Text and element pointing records
———
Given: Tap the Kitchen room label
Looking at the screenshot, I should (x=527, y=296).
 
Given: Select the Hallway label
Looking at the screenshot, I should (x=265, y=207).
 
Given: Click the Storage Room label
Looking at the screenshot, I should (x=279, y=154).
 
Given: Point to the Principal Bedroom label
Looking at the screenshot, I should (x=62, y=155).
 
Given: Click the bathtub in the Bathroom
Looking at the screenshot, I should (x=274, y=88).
———
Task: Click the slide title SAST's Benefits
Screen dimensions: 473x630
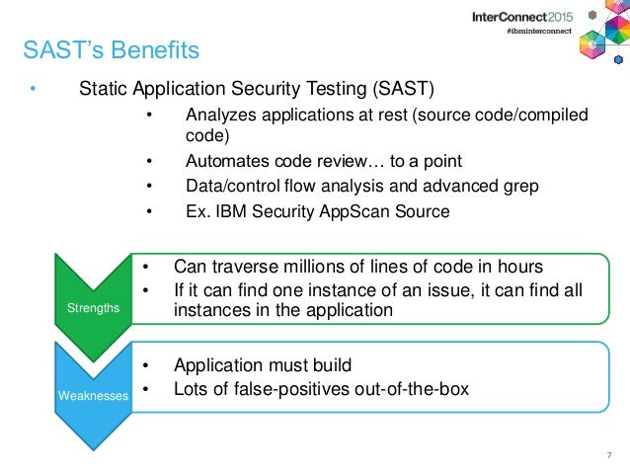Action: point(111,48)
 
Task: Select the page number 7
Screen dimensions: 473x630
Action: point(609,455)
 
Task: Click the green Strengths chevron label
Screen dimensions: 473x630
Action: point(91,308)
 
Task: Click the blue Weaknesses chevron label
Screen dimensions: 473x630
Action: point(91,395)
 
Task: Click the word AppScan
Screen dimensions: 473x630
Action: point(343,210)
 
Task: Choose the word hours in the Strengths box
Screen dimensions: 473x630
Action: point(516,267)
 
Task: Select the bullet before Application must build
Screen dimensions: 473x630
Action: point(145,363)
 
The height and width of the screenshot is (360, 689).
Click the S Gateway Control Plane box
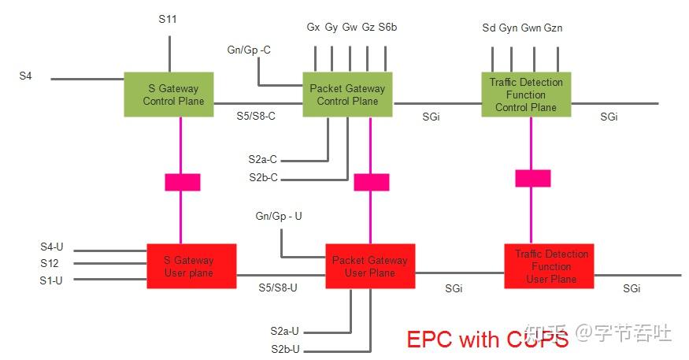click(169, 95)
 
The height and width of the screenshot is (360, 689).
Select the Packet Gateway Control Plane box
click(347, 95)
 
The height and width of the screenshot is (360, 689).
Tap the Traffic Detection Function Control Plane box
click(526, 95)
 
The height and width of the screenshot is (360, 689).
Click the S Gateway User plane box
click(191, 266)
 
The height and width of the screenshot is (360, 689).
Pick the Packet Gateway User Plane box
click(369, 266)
———
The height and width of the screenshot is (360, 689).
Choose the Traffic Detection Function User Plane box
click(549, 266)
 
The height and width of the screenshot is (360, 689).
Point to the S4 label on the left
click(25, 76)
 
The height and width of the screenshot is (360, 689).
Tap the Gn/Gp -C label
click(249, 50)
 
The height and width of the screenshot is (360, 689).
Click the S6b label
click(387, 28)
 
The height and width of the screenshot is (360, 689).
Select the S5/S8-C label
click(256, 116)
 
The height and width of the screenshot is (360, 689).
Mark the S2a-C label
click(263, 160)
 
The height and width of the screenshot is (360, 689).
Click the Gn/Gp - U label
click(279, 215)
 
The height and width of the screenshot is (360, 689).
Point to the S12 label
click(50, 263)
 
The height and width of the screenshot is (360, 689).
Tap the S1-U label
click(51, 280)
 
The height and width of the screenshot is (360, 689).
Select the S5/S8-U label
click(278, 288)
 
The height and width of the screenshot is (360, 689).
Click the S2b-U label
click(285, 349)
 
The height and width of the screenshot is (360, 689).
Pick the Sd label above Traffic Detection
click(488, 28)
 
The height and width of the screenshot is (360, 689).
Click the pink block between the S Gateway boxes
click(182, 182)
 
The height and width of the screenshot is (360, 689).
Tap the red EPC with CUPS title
———
◆ Short exercise ◆
Rewrite the records from the line with "Task: Select the bullet" up to and including the line with "click(369, 266)", changing "Control Plane" to "Signaling Plane" and keeping everything else the same. Leave the pictures out of your answer.

◆ Result ◆
Task: Select the bullet before Application must build
Screen dimensions: 473x630
Action: point(145,363)
 
The height and width of the screenshot is (360, 689).
Click the S Gateway Signaling Plane box
click(169, 95)
 
The height and width of the screenshot is (360, 689).
Select the Packet Gateway Signaling Plane box
click(347, 95)
 
The height and width of the screenshot is (360, 689).
Tap the Traffic Detection Function Signaling Plane box
click(526, 95)
 
The height and width of the screenshot is (360, 689).
Click the S Gateway User plane box
click(191, 266)
 
The height and width of the screenshot is (360, 689).
Pick the Packet Gateway User Plane box
click(369, 266)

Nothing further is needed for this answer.